It’s a funny thing about reputations: they’re forever shifting. At the beginning of Lillian Hellman’s career, she was routinely praised for the quality of her melodramas. Her defiant response to the House Un-American Activities Committee in 1952 further solidified her status. When she was caught dissembling in her memoir Pentimento, she lost substantial ground. The more recent downgrading of the well-made play in the eyes of most theatergoers hasn’t helped her standing, either.

But some of us remain staunch admirers of Hellman’s work. We dismiss the minor tectonic shifts in how her canon is regarded; we separate her work from her private and public behavior. In 1965, I was seated next to Hellman at a screening of Tony Richardson’s film adaptation of Evelyn Waugh’s The Loved One, with its Terry Southern screenplay. She reacted to the over-the-top gags as if she were the queen of the Banshees. Not a disarming display. On the other hand, any woman who served as the inspiration for Nora Charles in Dashiell Hammett’s Thin Man novels is OK by me.
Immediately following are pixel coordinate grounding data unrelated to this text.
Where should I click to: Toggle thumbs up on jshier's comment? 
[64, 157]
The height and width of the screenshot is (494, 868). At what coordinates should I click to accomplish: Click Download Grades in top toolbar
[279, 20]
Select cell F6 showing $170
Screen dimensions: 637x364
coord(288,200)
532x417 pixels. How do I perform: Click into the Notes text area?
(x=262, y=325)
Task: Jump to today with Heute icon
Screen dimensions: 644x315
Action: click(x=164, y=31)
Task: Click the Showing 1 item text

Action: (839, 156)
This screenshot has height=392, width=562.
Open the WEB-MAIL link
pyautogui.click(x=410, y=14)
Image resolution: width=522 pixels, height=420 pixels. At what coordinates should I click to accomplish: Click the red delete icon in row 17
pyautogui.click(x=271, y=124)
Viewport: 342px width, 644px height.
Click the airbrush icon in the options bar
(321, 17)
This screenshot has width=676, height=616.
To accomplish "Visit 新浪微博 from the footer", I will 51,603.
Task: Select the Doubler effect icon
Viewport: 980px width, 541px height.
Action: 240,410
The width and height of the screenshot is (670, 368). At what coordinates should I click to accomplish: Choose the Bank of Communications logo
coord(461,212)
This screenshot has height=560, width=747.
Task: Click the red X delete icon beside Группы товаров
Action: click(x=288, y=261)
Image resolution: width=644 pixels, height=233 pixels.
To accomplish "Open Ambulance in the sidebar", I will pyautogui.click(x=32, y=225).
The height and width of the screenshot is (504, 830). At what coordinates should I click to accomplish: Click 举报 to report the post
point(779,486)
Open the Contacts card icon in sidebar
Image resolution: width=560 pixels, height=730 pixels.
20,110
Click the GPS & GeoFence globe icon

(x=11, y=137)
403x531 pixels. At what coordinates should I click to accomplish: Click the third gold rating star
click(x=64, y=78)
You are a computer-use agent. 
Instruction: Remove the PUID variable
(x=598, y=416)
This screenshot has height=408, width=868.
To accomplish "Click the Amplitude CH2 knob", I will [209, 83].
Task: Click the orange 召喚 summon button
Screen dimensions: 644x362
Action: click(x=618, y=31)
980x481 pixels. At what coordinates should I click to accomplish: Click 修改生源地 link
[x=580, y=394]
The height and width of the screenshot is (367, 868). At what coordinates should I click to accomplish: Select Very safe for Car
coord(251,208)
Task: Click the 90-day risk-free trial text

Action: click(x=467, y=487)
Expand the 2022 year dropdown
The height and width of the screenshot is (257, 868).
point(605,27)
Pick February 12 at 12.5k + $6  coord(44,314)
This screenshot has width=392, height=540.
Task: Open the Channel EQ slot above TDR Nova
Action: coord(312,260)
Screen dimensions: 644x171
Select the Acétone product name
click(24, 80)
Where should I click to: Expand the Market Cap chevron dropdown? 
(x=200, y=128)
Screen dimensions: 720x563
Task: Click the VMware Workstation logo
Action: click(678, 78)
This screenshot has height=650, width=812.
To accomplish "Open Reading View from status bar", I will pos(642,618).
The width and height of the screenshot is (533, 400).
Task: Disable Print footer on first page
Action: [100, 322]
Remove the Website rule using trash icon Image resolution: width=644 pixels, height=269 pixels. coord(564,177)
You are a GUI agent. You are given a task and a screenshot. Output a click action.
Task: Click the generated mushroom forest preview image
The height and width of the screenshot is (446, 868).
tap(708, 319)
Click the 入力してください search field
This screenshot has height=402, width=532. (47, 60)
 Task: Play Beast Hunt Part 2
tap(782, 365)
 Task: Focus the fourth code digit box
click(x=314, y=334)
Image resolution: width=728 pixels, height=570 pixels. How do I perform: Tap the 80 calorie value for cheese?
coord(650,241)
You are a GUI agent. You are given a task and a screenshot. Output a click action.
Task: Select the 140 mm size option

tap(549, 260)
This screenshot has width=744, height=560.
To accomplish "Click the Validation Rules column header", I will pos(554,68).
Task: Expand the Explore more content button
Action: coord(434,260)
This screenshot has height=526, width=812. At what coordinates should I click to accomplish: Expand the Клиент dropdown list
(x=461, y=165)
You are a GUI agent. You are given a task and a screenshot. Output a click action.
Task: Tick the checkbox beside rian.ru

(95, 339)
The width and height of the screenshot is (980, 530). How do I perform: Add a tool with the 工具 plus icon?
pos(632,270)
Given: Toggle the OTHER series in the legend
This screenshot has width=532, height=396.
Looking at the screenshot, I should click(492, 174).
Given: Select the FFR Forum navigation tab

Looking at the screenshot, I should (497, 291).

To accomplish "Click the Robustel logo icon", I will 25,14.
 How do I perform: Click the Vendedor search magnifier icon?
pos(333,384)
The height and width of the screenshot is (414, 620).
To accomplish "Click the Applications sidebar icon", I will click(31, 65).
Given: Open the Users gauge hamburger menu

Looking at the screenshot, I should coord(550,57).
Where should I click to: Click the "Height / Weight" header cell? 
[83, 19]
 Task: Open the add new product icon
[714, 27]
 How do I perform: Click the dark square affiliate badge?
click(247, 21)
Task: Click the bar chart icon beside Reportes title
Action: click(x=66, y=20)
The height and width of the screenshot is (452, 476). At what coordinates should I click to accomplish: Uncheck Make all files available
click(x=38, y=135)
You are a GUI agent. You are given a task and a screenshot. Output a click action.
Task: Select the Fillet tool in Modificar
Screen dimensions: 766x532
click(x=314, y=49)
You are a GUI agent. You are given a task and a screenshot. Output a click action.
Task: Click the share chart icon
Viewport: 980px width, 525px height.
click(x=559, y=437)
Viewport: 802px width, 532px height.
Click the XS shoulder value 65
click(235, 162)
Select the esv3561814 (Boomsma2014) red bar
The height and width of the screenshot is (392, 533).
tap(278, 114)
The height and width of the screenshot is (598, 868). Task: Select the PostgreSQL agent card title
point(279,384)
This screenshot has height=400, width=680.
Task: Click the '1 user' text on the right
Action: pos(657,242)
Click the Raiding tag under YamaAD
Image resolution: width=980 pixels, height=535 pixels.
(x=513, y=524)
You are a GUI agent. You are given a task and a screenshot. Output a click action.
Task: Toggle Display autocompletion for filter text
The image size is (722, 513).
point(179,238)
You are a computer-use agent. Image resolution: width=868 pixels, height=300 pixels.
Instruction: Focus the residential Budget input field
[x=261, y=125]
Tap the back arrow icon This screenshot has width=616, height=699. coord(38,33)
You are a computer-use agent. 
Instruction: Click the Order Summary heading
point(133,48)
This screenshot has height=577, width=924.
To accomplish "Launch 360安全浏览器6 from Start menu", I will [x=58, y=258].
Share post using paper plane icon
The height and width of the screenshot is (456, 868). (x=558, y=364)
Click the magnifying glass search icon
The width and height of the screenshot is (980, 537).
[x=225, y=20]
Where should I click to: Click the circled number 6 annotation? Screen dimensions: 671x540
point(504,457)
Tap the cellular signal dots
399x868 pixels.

So I’m steadfast in my admiration for The Little Foxes, Hellman’s 1939 play set in the aspiring South of 1900, when the antebellum aristocracy was more a thing of the past and the strivers that replaced them were grasping, by hook or by crook, for all they could get. This blissfully cynical work is as juicy a three-act play as anyone would hope to find in American theater annals — a fact just about completely reconfirmed by Daniel Sullivan’s two-fisted revival for Manhattan Theater Club on Broadway at the Samuel J. Friedman Theatre.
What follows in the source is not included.